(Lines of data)
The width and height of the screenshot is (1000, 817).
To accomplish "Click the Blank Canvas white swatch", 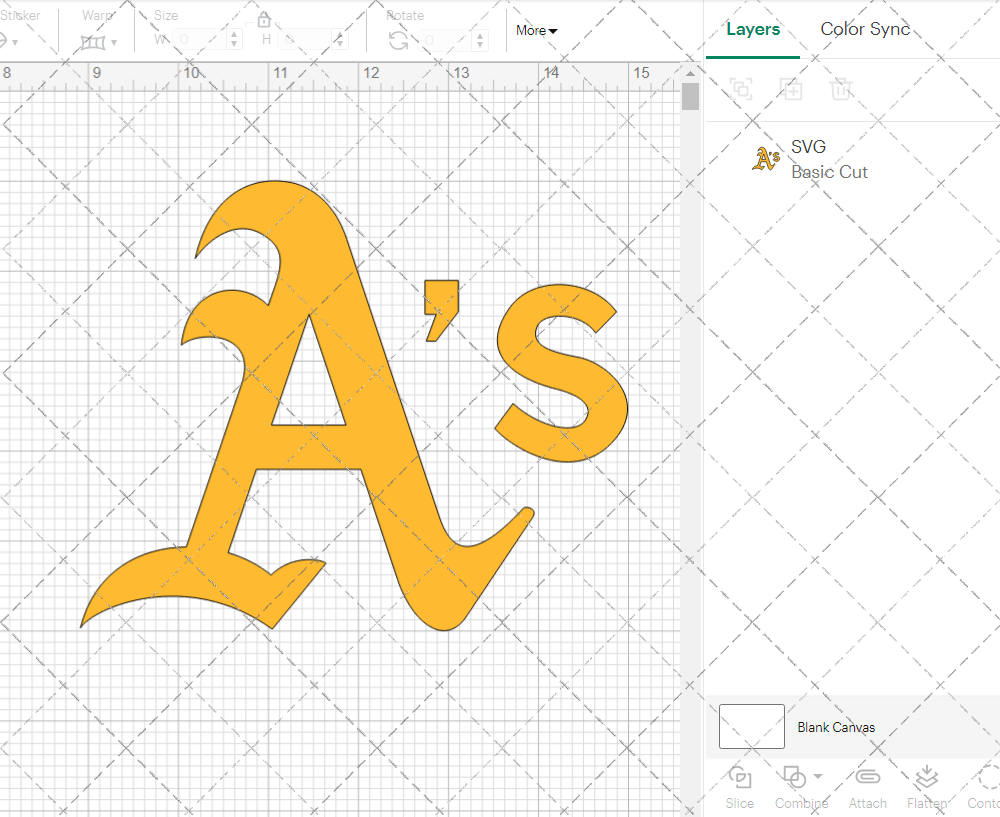I will click(x=752, y=727).
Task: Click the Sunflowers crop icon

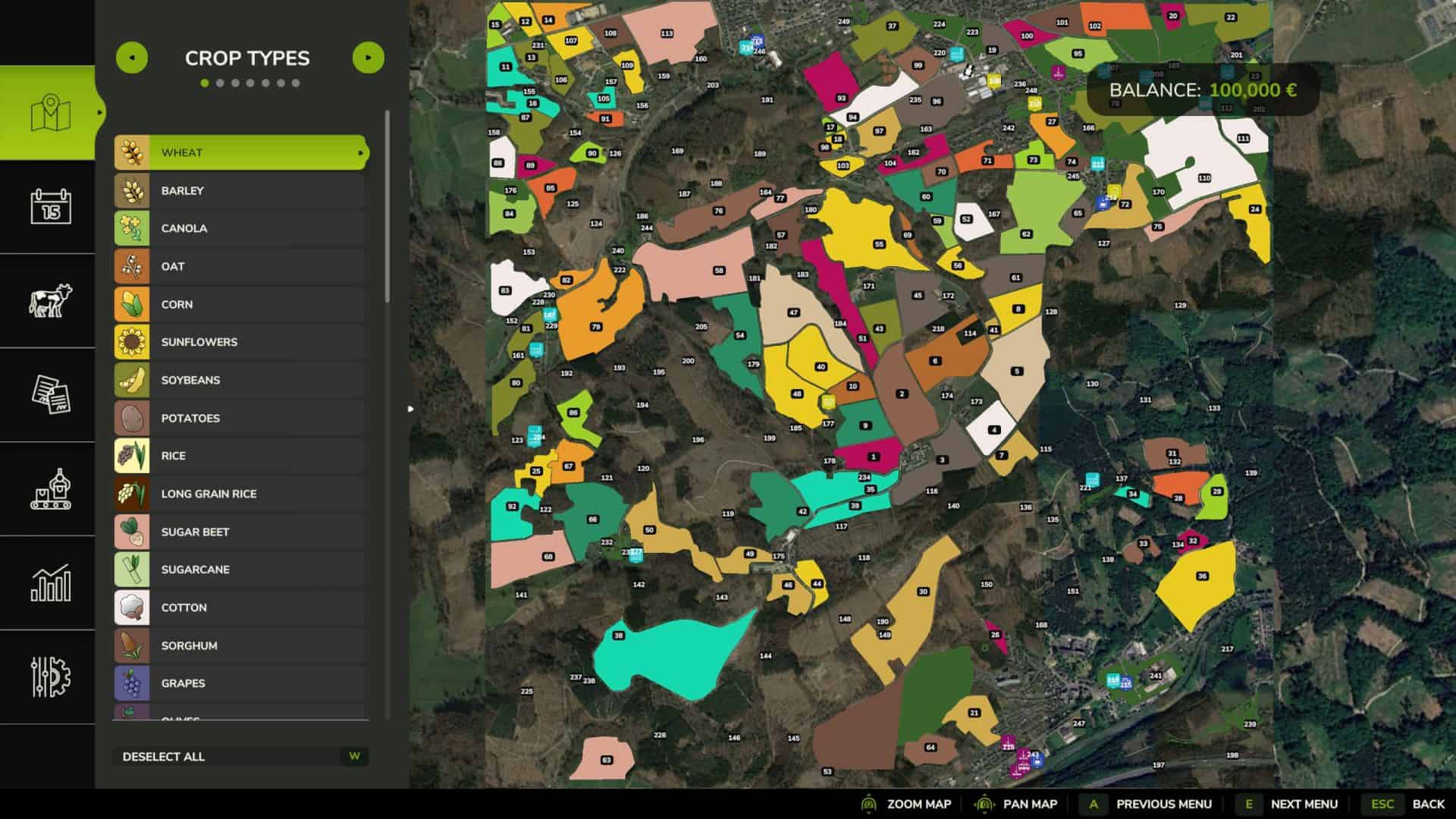Action: 132,342
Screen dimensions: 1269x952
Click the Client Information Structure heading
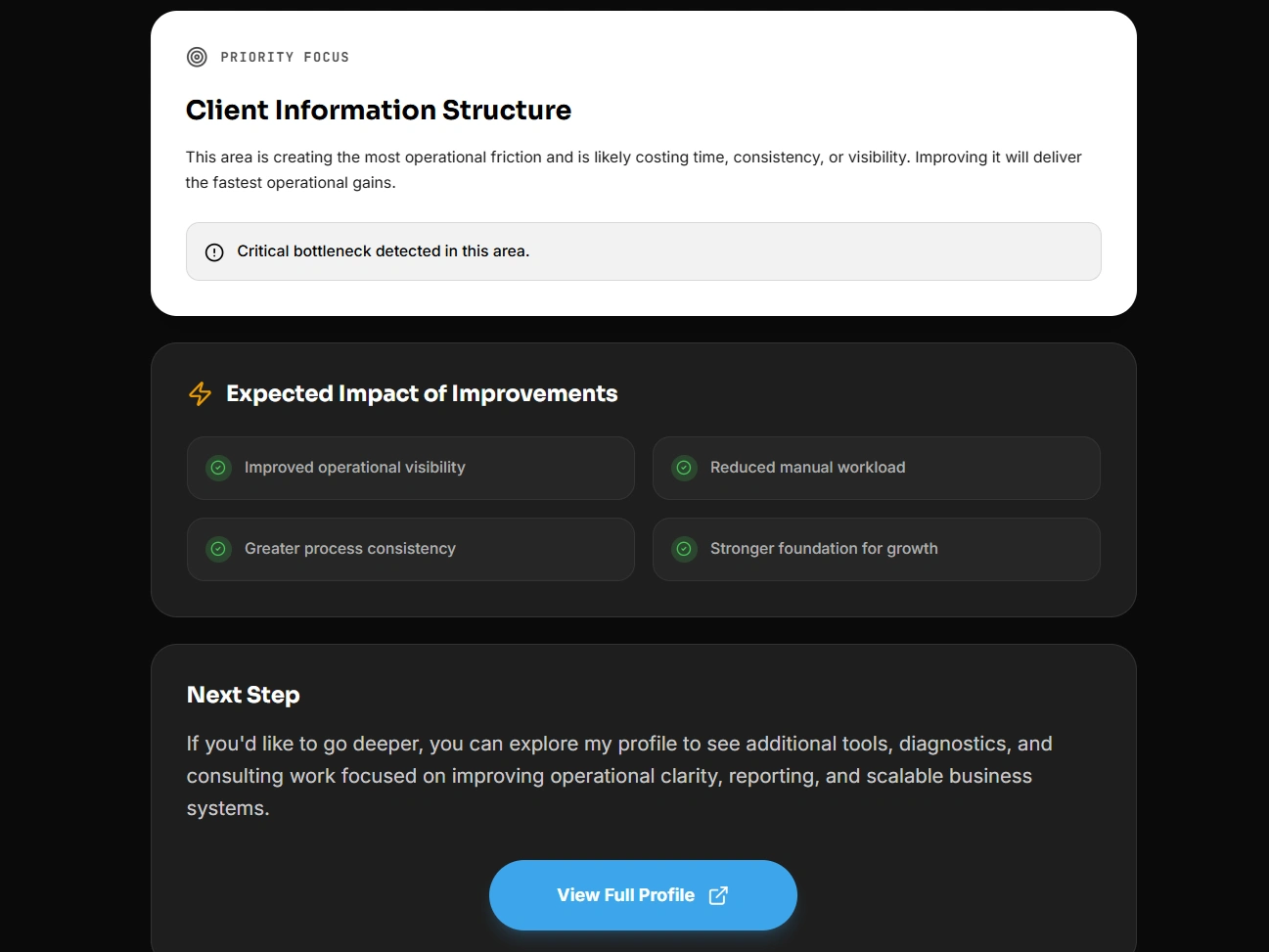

Request:
Update the entries from the line with "Task: Click the Sunflowers crop icon" through the end of the entries by swapping "Sunflowers" for "Tulips" and changing nothing else. Leave the pictures out of your answer.

Final result:
Task: Click the Tulips crop icon

Action: 132,342
Screen dimensions: 1269x952
Click the Client Information Structure heading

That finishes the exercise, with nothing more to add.